Text extract.
# # # #

[Qemu-devel] [PATCH for-2.11] rcu: init globals only once

Peter Xu posted 1 patch 6 years, 8 months ago
Failed in applying to current master (apply log)
util/rcu.c | 18 ++++++++++++++----
1 file changed, 14 insertions(+), 4 deletions(-)
[Qemu-devel] [PATCH for-2.11] rcu: init globals only once
Posted by Peter Xu 6 years, 8 months ago
We were calling rcu_init_complete() twice in the child processes when
fork happened. However the pthread library does not really suggest to do
it that way:

http://pubs.opengroup.org/onlinepubs/7908799/xsh/pthread_mutex_init.html

"Attempting to initialise an already initialised mutex results in
 undefined behaviour."

Actually, IMHO we can do it in a more natural way: Firstly, we only init
the RCU globals once in rcu_init(). Then, in rcu_init_child(), we unlock
all the locks held in rcu_init_lock() just like what we do in the parent
process, then do the rest of RCU re-init (e.g., create the RCU thread).

CC: Paolo Bonzini <pbonzini@redhat.com>
Signed-off-by: Peter Xu <peterx@redhat.com>
---
this is based on Paolo's series:
"[PATCH for-2.10 0/2] RCU: forking fix and cleanups"
---
 util/rcu.c | 18 ++++++++++++++----
 1 file changed, 14 insertions(+), 4 deletions(-)

diff --git a/util/rcu.c b/util/rcu.c
index ca5a63e..6fbbe4c 100644
--- a/util/rcu.c
+++ b/util/rcu.c
@@ -299,15 +299,17 @@ void rcu_unregister_thread(void)
     qemu_mutex_unlock(&rcu_registry_lock);
 }
 
-static void rcu_init_complete(void)
+static void rcu_init_globals(void)

# # # #

Records shown.
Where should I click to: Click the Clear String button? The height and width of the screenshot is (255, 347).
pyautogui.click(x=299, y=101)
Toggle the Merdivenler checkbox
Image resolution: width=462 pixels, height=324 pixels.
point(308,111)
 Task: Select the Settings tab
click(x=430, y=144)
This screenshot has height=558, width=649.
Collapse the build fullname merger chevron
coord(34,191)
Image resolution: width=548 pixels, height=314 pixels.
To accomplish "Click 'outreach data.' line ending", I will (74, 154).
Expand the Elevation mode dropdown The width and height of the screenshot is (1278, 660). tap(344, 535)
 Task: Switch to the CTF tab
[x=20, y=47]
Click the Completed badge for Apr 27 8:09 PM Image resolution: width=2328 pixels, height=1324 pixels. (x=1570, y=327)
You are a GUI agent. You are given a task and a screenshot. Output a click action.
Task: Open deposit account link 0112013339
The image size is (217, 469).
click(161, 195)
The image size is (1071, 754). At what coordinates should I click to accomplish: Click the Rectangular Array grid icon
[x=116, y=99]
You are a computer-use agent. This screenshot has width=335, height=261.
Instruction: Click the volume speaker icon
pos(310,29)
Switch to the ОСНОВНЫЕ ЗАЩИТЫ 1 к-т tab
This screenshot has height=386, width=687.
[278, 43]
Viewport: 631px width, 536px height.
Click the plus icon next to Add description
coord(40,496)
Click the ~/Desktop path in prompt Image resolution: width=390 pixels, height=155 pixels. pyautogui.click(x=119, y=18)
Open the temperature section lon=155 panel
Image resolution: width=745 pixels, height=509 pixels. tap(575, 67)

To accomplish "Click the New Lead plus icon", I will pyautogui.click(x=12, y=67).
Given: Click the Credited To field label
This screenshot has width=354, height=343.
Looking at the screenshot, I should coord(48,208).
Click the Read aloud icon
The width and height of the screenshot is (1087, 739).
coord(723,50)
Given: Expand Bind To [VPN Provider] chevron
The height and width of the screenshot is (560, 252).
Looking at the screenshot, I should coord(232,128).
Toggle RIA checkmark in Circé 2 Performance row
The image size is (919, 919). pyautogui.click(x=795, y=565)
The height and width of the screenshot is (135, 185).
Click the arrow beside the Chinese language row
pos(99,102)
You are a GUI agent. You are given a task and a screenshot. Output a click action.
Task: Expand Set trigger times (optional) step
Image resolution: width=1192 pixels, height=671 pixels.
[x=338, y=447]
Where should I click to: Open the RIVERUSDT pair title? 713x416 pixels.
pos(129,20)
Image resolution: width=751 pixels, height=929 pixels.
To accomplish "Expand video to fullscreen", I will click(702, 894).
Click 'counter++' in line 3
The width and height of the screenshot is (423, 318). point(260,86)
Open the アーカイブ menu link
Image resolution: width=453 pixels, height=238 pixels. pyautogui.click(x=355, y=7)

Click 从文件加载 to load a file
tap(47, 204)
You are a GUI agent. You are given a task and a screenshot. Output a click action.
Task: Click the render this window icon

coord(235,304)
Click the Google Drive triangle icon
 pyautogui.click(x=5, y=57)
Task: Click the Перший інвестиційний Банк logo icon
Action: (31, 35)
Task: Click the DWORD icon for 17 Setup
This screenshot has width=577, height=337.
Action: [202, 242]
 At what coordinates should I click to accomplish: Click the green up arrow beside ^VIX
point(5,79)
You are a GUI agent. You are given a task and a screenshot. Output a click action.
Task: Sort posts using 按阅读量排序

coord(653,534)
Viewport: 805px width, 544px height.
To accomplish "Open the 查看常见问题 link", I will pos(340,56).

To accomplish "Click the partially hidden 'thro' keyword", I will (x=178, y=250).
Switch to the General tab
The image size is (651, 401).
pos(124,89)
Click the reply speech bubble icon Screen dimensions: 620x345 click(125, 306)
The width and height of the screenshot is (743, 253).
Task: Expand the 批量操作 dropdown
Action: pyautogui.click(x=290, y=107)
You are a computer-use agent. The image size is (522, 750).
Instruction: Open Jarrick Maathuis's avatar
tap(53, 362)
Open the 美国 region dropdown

# # # #

Given task 1. In the RCU patch, how many times were child processes calling rcu_init_complete() when a fork happened?
Given task 2. Rewrite the paragraph of the RCU patch that begins "Actually, IMHO we can do it" as a short list of steps.

Exercise output 1. Twice.

Exercise output 2.
- Initialize the RCU globals only once, in rcu_init().
- In rcu_init_child(), unlock all the locks held in rcu_init_lock(), as is done in the parent process.
- Then do the rest of the RCU re-init, such as creating the RCU thread.